Excerpt from a dataset
----------------

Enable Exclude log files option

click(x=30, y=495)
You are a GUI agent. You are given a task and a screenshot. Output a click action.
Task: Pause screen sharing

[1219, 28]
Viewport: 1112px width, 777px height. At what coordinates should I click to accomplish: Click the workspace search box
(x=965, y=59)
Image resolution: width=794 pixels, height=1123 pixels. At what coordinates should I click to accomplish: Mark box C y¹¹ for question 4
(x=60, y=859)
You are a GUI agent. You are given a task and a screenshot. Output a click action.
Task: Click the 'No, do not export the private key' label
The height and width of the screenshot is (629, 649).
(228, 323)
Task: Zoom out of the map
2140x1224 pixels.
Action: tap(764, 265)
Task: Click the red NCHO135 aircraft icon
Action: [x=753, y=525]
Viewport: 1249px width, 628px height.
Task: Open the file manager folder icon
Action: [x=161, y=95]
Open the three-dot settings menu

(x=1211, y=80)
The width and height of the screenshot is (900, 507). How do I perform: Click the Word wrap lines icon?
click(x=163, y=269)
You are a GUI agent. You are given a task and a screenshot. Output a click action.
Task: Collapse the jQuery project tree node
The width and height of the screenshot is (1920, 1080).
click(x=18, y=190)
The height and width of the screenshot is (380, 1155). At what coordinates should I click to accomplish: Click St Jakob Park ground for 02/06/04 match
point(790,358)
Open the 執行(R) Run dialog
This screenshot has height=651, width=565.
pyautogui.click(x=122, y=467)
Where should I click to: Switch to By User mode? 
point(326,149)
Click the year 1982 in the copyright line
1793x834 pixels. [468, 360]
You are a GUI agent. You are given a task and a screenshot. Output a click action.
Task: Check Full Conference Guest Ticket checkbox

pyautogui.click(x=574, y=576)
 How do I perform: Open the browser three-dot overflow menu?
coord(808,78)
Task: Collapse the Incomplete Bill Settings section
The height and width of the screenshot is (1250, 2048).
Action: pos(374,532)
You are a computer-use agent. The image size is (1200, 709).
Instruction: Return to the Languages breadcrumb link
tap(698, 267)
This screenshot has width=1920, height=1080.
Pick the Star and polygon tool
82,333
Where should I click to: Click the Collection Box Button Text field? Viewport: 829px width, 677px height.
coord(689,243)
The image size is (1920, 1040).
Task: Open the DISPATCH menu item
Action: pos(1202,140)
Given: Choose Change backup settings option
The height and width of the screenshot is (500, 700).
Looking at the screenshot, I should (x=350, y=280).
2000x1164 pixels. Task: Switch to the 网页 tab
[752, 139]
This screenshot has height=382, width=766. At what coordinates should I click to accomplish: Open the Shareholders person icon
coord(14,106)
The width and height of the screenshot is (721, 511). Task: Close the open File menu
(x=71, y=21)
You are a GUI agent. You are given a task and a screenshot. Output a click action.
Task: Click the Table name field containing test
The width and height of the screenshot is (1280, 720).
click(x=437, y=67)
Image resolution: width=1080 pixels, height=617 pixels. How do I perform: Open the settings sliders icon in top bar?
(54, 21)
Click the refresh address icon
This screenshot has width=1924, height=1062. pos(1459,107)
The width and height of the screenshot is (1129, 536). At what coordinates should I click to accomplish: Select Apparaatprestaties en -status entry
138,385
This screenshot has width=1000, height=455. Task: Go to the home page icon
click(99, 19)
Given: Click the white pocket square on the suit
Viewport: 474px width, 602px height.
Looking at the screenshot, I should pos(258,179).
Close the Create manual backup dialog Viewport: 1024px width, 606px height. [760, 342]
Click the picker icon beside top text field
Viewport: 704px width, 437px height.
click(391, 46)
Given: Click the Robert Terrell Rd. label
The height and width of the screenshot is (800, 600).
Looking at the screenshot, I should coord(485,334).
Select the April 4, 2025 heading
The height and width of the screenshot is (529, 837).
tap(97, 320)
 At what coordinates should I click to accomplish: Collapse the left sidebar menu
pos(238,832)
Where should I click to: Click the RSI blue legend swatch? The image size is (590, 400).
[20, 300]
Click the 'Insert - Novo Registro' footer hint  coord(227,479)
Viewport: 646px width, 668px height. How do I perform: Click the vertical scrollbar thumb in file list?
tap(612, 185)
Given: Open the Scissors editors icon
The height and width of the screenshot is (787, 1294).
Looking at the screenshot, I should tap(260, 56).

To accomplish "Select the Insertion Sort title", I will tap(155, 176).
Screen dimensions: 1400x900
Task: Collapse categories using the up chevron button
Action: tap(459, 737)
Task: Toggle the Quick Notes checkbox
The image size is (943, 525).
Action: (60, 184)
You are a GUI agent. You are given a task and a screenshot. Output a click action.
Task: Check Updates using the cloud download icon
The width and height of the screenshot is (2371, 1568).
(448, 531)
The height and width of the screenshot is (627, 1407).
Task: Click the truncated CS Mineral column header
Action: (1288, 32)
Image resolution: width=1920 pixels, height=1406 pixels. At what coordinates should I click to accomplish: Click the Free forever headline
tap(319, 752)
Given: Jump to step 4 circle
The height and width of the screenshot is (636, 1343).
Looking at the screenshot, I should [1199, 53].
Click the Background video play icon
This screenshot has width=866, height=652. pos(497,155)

----------------

■ TO DO ■
Select and copy every line above that contains the word "menu".

■ SOLUTION FOR THIS PROBLEM ■
Open the three-dot settings menu
 How do I perform: Open the browser three-dot overflow menu?
Task: Open the DISPATCH menu item
The width and height of the screenshot is (721, 511). Task: Close the open File menu
 At what coordinates should I click to accomplish: Collapse the left sidebar menu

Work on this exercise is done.